Ikea

I picked up a desk and some other bits and pieces at the new (and notorious) Edmonton Ikea the other day. Some notes:

I now have a kid-size duvet cover that I don’t need… I put my Powerbook in a kid-size pillow slip, you see but mine’s worn out, and they’re very difficult to find–they sell them in Ikea, but only in sets…

Ikea makes a big deal of making you pay £1 for parking. (There’s a big sign explaining the situation that I meant to take a photo of.) They say (a) that it’s to encourage people to use alternative modes of transport and (b) that the money goes to some council/alternative energy consortium that funds local public transport initiatives. (Including, I imagine, the shuttle bus that takes people between the tube station and Ikea.)

I don’t really buy this.
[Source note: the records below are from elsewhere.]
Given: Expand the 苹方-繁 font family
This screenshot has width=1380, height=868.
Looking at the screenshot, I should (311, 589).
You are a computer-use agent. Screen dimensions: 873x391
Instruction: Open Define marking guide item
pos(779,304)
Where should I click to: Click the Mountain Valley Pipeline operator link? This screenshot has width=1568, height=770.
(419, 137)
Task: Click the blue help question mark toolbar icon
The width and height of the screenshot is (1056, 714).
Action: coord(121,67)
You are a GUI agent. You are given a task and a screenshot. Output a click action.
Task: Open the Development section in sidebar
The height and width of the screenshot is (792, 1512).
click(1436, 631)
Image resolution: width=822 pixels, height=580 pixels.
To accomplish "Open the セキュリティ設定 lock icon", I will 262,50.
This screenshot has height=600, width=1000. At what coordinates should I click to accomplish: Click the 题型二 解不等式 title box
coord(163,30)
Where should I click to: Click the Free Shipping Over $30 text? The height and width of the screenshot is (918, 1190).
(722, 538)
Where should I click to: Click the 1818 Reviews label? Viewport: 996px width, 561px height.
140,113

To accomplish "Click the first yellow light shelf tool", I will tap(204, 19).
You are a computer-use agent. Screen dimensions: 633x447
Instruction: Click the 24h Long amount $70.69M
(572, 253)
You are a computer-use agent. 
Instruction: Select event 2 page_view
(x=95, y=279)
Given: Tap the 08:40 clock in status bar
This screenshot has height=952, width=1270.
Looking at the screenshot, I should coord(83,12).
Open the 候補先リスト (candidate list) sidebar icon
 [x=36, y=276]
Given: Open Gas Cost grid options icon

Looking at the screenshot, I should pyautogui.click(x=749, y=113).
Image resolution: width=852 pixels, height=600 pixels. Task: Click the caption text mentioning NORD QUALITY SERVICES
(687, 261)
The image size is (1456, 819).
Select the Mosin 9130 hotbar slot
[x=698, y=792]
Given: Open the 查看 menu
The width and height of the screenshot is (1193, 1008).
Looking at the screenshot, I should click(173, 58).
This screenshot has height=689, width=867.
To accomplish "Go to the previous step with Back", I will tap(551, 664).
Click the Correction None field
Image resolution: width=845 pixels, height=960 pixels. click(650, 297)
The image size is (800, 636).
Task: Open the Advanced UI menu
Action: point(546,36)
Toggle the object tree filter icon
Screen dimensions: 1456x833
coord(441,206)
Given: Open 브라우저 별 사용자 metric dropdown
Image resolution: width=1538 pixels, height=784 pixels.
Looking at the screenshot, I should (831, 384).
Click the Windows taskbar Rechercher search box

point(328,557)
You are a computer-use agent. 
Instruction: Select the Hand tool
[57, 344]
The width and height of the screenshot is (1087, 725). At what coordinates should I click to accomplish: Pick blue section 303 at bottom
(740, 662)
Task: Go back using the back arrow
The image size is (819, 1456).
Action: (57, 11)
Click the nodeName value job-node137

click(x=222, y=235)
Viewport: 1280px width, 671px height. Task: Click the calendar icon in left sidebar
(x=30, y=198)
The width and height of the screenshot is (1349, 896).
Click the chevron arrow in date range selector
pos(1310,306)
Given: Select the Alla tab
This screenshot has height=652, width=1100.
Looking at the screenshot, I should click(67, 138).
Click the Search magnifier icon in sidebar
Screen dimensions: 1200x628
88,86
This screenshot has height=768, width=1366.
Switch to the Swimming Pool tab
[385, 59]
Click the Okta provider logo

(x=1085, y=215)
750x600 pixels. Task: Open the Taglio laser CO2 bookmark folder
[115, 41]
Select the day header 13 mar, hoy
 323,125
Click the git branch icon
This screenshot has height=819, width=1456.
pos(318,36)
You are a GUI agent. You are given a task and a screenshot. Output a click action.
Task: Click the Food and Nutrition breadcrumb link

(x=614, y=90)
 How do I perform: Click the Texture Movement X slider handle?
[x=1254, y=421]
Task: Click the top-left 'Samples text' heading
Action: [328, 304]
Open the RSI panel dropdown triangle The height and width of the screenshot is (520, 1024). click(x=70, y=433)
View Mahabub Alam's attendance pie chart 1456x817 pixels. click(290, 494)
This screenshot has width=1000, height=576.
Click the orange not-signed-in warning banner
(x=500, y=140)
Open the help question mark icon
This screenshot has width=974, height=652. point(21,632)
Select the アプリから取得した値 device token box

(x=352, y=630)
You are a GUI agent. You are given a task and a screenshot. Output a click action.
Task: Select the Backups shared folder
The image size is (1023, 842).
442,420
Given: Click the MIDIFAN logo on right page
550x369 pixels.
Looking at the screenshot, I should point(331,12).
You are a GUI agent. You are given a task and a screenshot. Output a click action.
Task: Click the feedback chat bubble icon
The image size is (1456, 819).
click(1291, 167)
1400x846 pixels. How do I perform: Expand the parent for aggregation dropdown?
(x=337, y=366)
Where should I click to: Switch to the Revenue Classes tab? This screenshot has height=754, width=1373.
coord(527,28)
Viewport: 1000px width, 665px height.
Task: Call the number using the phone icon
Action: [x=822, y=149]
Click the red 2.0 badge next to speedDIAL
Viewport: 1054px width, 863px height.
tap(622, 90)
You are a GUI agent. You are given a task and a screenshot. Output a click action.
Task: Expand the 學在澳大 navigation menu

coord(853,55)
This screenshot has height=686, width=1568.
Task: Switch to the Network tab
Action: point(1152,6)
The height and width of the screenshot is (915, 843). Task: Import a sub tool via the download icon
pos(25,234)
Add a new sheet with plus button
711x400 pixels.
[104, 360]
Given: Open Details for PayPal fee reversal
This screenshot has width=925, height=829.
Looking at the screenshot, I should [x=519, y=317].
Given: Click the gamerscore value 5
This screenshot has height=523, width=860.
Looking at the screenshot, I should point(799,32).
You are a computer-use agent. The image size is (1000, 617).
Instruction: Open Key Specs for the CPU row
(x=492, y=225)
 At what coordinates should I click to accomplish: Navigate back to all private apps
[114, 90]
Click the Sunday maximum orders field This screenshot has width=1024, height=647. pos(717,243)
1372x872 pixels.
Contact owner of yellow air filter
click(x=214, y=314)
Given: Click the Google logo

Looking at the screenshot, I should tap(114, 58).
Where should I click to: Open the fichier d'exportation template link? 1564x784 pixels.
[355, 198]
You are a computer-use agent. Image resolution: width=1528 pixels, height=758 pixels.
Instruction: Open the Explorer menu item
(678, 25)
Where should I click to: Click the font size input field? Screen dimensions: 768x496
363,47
It sounds like a scam to convince consumers that they’re dealing with an oh-so-environmentally friendly company; a program designed get customers to forget that a trip to Ikea generally ends in consumption on a wide-scale. (Of products of dubious provenence: “Our long-term goal is to source all wood in the IKEA range from verified well-managed forests, that is, forests that have been certified according to a forest management standard recognised by IKEA”.)

First of all, taking your car to Ikea is a good use of a car! A car is, uh, genuinely useful when you’re trying to take furniture home, flat-packed or not. Second, the Ikea car park is the biggest I’ve ever seen in the UK, and the Ikea has, of course, been put in Edmonton so that it can be surrounded (below and around) by parking spaces. (That is, Ikea intends and expects a large number of customers to drive–so why whine when they do?)

The Ikea restaurant has a whole lot of “lingonberry”! (Lingonberry sauce for your meatballs, lingonberry-topped desserts, lingonberry soft-drink.) All through my lingonberry-dipped Swedish meatballs and lingonberry soda I thought the delicious thought that the lingonberry was, in fact, Ikea’s creation: a corporate berry for these corporate times. Sadly, though, there is such a thing as a lingonberry.

My desk is held together entirely with screws and bolts. (Those hexagonal (?) Ikea bolts aren’t anywhere to be found, which I wish had been made clear on the package, because I didn’t have a Phillips screwdriver of my own…)

When I was in Greece, and seeing Greek billboards, I got to thinking about how it’s a bit sad that seemingly all multi-national companies have names made entirely from letters from the English alphabet. (The only exception I can think of is Nestlé, which is a bit feeble…) And even though they don’t always look like English words, they’re always pronounceable by English speakers. Ikea, though, seems to not mind giving products names that not only contain non-English letters, but that are also frequently unpronounceable. Go go monoculture, eh?